_Exercise_. Give the listing below again in full, exactly as written.

_Records supplied_.
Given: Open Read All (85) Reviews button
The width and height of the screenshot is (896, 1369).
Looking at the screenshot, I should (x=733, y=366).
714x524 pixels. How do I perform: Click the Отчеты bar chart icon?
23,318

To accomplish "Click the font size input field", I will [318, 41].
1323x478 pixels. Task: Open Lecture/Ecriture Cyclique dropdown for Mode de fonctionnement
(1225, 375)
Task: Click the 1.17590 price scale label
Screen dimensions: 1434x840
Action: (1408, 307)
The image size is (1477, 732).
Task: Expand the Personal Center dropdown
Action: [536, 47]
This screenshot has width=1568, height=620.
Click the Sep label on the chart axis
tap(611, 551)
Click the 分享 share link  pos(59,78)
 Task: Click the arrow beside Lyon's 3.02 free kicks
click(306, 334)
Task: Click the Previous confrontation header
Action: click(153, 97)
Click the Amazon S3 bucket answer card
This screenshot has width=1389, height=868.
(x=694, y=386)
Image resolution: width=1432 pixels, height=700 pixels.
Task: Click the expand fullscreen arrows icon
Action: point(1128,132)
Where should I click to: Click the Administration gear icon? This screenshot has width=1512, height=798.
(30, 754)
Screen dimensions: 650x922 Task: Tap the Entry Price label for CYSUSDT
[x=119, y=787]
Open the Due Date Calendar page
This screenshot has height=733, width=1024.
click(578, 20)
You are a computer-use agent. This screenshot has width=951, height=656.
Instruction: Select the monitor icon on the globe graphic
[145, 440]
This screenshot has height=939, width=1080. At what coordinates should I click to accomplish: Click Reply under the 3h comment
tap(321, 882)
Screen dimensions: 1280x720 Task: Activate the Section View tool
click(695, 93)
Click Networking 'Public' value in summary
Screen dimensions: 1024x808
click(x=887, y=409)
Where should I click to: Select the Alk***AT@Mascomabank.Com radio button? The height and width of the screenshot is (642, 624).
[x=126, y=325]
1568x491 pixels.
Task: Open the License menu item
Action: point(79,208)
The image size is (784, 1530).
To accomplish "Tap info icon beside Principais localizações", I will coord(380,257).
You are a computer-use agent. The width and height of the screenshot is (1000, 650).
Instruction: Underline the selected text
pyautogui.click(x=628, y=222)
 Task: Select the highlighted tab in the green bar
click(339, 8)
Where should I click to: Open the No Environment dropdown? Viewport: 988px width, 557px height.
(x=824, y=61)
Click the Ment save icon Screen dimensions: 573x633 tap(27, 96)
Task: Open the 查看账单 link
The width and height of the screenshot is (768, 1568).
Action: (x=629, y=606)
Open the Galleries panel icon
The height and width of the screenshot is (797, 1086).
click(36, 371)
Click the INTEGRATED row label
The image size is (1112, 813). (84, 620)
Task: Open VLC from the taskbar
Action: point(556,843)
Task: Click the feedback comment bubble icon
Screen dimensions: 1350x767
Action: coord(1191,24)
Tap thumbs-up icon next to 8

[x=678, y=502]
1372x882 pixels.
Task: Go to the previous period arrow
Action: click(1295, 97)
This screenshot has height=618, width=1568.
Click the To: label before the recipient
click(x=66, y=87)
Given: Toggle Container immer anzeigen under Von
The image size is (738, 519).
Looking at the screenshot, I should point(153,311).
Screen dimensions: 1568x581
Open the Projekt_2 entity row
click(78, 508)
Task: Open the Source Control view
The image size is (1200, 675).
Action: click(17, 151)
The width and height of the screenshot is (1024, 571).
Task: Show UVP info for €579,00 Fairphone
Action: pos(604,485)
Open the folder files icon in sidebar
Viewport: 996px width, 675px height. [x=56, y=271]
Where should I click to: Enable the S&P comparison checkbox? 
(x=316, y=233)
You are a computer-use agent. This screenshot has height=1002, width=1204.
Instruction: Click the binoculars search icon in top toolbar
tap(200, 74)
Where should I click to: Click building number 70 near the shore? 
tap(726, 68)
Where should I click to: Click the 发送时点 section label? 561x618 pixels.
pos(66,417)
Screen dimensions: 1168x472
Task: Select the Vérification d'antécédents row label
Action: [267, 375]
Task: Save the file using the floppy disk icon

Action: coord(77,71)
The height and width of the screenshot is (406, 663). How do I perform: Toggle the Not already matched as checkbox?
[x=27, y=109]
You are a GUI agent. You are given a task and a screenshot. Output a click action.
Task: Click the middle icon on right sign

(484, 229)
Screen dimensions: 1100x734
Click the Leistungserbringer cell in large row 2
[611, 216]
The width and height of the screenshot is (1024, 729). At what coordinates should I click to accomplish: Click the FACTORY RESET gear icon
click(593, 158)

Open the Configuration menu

_Answer area_.
Given: Open Read All (85) Reviews button
The width and height of the screenshot is (896, 1369).
Looking at the screenshot, I should (x=733, y=366).
714x524 pixels. How do I perform: Click the Отчеты bar chart icon?
23,318

To accomplish "Click the font size input field", I will [318, 41].
1323x478 pixels. Task: Open Lecture/Ecriture Cyclique dropdown for Mode de fonctionnement
(1225, 375)
Task: Click the 1.17590 price scale label
Screen dimensions: 1434x840
Action: (1408, 307)
The image size is (1477, 732).
Task: Expand the Personal Center dropdown
Action: [536, 47]
This screenshot has width=1568, height=620.
Click the Sep label on the chart axis
tap(611, 551)
Click the 分享 share link  pos(59,78)
 Task: Click the arrow beside Lyon's 3.02 free kicks
click(306, 334)
Task: Click the Previous confrontation header
Action: click(153, 97)
Click the Amazon S3 bucket answer card
This screenshot has width=1389, height=868.
(x=694, y=386)
Image resolution: width=1432 pixels, height=700 pixels.
Task: Click the expand fullscreen arrows icon
Action: point(1128,132)
Where should I click to: Click the Administration gear icon? This screenshot has width=1512, height=798.
(30, 754)
Screen dimensions: 650x922 Task: Tap the Entry Price label for CYSUSDT
[x=119, y=787]
Open the Due Date Calendar page
This screenshot has height=733, width=1024.
click(578, 20)
You are a computer-use agent. This screenshot has width=951, height=656.
Instruction: Select the monitor icon on the globe graphic
[145, 440]
This screenshot has height=939, width=1080. At what coordinates should I click to accomplish: Click Reply under the 3h comment
tap(321, 882)
Screen dimensions: 1280x720 Task: Activate the Section View tool
click(695, 93)
Click Networking 'Public' value in summary
Screen dimensions: 1024x808
click(x=887, y=409)
Where should I click to: Select the Alk***AT@Mascomabank.Com radio button? The height and width of the screenshot is (642, 624).
[x=126, y=325]
1568x491 pixels.
Task: Open the License menu item
Action: point(79,208)
The image size is (784, 1530).
To accomplish "Tap info icon beside Principais localizações", I will coord(380,257).
You are a computer-use agent. The width and height of the screenshot is (1000, 650).
Instruction: Underline the selected text
pyautogui.click(x=628, y=222)
 Task: Select the highlighted tab in the green bar
click(339, 8)
Where should I click to: Open the No Environment dropdown? Viewport: 988px width, 557px height.
(x=824, y=61)
Click the Ment save icon Screen dimensions: 573x633 tap(27, 96)
Task: Open the 查看账单 link
The width and height of the screenshot is (768, 1568).
Action: (x=629, y=606)
Open the Galleries panel icon
The height and width of the screenshot is (797, 1086).
click(36, 371)
Click the INTEGRATED row label
The image size is (1112, 813). (84, 620)
Task: Open VLC from the taskbar
Action: point(556,843)
Task: Click the feedback comment bubble icon
Screen dimensions: 1350x767
Action: coord(1191,24)
Tap thumbs-up icon next to 8

[x=678, y=502]
1372x882 pixels.
Task: Go to the previous period arrow
Action: click(1295, 97)
This screenshot has height=618, width=1568.
Click the To: label before the recipient
click(x=66, y=87)
Given: Toggle Container immer anzeigen under Von
The image size is (738, 519).
Looking at the screenshot, I should point(153,311).
Screen dimensions: 1568x581
Open the Projekt_2 entity row
click(78, 508)
Task: Open the Source Control view
The image size is (1200, 675).
Action: click(17, 151)
The width and height of the screenshot is (1024, 571).
Task: Show UVP info for €579,00 Fairphone
Action: pos(604,485)
Open the folder files icon in sidebar
Viewport: 996px width, 675px height. [x=56, y=271]
Where should I click to: Enable the S&P comparison checkbox? 
(x=316, y=233)
You are a computer-use agent. This screenshot has height=1002, width=1204.
Instruction: Click the binoculars search icon in top toolbar
tap(200, 74)
Where should I click to: Click building number 70 near the shore? 
tap(726, 68)
Where should I click to: Click the 发送时点 section label? 561x618 pixels.
pos(66,417)
Screen dimensions: 1168x472
Task: Select the Vérification d'antécédents row label
Action: [267, 375]
Task: Save the file using the floppy disk icon

Action: coord(77,71)
The height and width of the screenshot is (406, 663). How do I perform: Toggle the Not already matched as checkbox?
[x=27, y=109]
You are a GUI agent. You are given a task and a screenshot. Output a click action.
Task: Click the middle icon on right sign

(484, 229)
Screen dimensions: 1100x734
Click the Leistungserbringer cell in large row 2
[611, 216]
The width and height of the screenshot is (1024, 729). At what coordinates should I click to accomplish: Click the FACTORY RESET gear icon
click(593, 158)

Open the Configuration menu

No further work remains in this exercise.